--- START OF Extracted text ---

2. (4 points) For each function that you declared being unimplementable, explain in English why it is unimplementable. Give concrete examples where appropriate.

4. Operation Tree Sets (30 points)

A very different way of representing a set as a tree is to use a sum-of-products data structure to remember the structure of the set operations empty, insert, delete, union, intersection, and difference used to create the set. For example, consider the set s created as follows:

val s = (delete 4 (difference (union (union (insert 1 empty)
                                            (insert 4 empty))
                                     (union (insert 7 empty)
                                            (insert 4 empty)))
                              (intersection (insert 1 empty)
                                            (union (insert 1 empty)
                                                   (insert 6 empty)))))

Abstractly, s is the singleton set {7}. But one concrete representation of s is the following operation tree:

One advantage of using such operation trees to represent sets is that the empty, insert, delete, union, difference, and intersection operations are extremely cheap — they just create a new tree node with the operands as subtrees, and thus take constant time and space! But other operations, such as member and toList, can be more expensive than in other implementations.

In this problem, you are asked to flesh out the missing operations in the skeleton of the OperationTreeSet structure shown below. Your ~/cs251/sml/ps8 folder contains the starter file OperationTreeSet.sml.

Begin this problem by making a copy of OperationTreeSet.sml named yourAccountName-OperationTreeSet.sml. Make all your edits to yourAccountName-OperationTreeSet.sml and not to OperationTreeSet.sml.

structure OperationTreeSet :> SET = struct

    datatype ''a t = Empty
                   | Insert of ''a * ''a t
                   | Delete of ''a * ''a t
                   | Union of ''a t * ''a t
                   | Intersection of ''a t * ''a t
                   | Difference of ''a t * ''a t
                                                               
    val empty = Empty
    fun insert x s = Insert(x,s)
    fun singleton x = Insert(x, Empty)
    fun delete x s = Delete(x, s)
    fun union s1 s2 = Union(s1,s2)
    fun intersection s1 s2 = Intersection(s1,s2)
    fun difference s1 s2 = Difference(s1,s2)

    fun member _ _ = raise Unimplemented  
    fun toList _ = raise Unimplemented
    fun isEmpty _ = raise Unimplemented
    fun size _  = raise Unimplemented
    fun toPred _ = raise Unimplemented
    fun toString eltToString _ = raise Unimplemented
    fun fromList _ = raise Unimplemented

    fun fromPred _ = raise Unimplementable

end

In the OperationTreeSet structure, the set datatype t is create by constructors Empty, Insert, Delete, Union, Intersection, and Difference. The empty, singleton, insert, delete, union, intersection, difference operations are easy and have been implemented for you. You are responsible for fleshing out the definitions of the member, toList, size, isEmpty, toPred, toString, and fromList operations.

--- END OF Extracted text ---
--- START OF Entries shown ---

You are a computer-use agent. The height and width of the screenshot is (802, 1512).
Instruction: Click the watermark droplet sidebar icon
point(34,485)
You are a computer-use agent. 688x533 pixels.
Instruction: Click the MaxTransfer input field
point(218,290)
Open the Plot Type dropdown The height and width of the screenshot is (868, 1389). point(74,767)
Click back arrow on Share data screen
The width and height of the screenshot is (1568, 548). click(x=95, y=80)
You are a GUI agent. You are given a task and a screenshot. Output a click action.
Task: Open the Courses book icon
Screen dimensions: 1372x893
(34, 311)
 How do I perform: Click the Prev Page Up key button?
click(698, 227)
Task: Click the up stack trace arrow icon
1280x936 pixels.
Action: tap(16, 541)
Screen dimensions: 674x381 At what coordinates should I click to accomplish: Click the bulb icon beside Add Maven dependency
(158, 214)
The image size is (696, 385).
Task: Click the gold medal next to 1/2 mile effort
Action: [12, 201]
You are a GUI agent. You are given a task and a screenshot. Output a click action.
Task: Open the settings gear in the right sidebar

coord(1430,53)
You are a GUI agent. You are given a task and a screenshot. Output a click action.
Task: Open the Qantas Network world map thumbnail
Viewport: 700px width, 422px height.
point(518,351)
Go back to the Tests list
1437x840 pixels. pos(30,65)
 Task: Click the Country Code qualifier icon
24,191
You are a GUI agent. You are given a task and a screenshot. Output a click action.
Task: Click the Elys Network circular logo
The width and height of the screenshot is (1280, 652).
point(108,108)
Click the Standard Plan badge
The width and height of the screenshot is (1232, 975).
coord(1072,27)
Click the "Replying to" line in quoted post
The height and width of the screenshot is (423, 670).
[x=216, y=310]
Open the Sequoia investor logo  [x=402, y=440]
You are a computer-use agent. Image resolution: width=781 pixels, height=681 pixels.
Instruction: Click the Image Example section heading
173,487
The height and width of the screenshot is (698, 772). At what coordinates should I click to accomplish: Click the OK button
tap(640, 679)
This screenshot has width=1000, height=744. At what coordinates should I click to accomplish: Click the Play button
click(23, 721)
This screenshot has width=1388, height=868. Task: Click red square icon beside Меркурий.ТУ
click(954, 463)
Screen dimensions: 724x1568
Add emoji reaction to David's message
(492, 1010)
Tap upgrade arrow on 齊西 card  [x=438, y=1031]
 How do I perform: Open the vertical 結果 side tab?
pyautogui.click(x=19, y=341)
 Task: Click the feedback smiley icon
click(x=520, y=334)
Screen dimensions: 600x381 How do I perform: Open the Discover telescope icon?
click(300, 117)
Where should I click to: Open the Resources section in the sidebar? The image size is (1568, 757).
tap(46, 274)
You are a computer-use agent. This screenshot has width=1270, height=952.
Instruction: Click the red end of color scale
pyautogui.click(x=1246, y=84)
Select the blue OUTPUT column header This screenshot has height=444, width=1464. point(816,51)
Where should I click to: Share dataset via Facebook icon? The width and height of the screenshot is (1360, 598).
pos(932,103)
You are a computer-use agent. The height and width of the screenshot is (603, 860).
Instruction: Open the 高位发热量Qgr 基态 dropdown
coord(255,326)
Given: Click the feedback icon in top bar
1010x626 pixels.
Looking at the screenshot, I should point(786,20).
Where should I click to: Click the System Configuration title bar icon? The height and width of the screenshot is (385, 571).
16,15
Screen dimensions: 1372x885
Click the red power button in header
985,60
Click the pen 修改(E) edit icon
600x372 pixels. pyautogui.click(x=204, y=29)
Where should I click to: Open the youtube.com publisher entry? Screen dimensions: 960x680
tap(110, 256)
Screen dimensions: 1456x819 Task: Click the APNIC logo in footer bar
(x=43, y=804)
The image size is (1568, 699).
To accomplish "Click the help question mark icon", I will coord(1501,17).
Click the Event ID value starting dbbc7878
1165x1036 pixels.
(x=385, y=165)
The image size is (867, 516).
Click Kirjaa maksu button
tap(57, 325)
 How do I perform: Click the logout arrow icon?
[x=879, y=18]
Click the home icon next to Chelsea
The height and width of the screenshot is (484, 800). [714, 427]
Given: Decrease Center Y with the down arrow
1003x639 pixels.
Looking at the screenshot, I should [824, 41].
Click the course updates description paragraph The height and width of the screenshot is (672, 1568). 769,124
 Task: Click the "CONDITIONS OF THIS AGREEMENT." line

--- END OF Entries shown ---

| Challenges |
1. Answer these questions from the problem on operation tree sets:
(a) Abstractly, which set is s?
(b) What name should the copy of OperationTreeSet.sml have?
(c) In the skeleton, which function raises Unimplementable?
2. Write what comes next in the problem on operation tree sets, picking up after its final sentence.

| Answers provided |
1.
(a) The singleton set {7}.
(b) yourAccountName-OperationTreeSet.sml
(c) fromPred

2.
Notes:

• Your implementation of member should not use the toList function. Instead, it should be defined by case analysis on the structure of the operation tree.

• For the toList function:

  • toList should also be defined by case analysis on the structure of the operation tree.

  • The member function should not be used in the implementation of toList (because it can be very inefficient). Instead, use List.exists and List.filter in a manner similar to the way we implemented sets as lists without duplicates in class.

  • Keep in mind that sets are unordered. So your toList function may return lists of elements in any order, but it should not have any duplicates.

  • In your toList definition, be very careful with including toList inside functional arguments, because this can often cause the same list to be calculated a tremendous number of times, leading to tests that take a very long time for large sets. If some of the test cases for large sets don’t return in a reasonable time, this is probably the cause. You can avoid this by using SML’s let/in/end to name the result of calculating toList and using the name multiple times.

• Your implementation of size and isEmpty should use the toList function. Indeed, it is difficult to implement these functions by a direct case analysis on the operation tree. Note that size will only work correcty if the output of toList does not contain duplicates.

• In the implementation of toString, the function String.concatWith is particularly useful.

• In the implementation of fromList, for lists with >= 2 elements, you should first split the list into two (nearly) equal-length sublists using List.take and List.drop and union the results of turning the sublists into sets. This yields a height-balanced operation tree.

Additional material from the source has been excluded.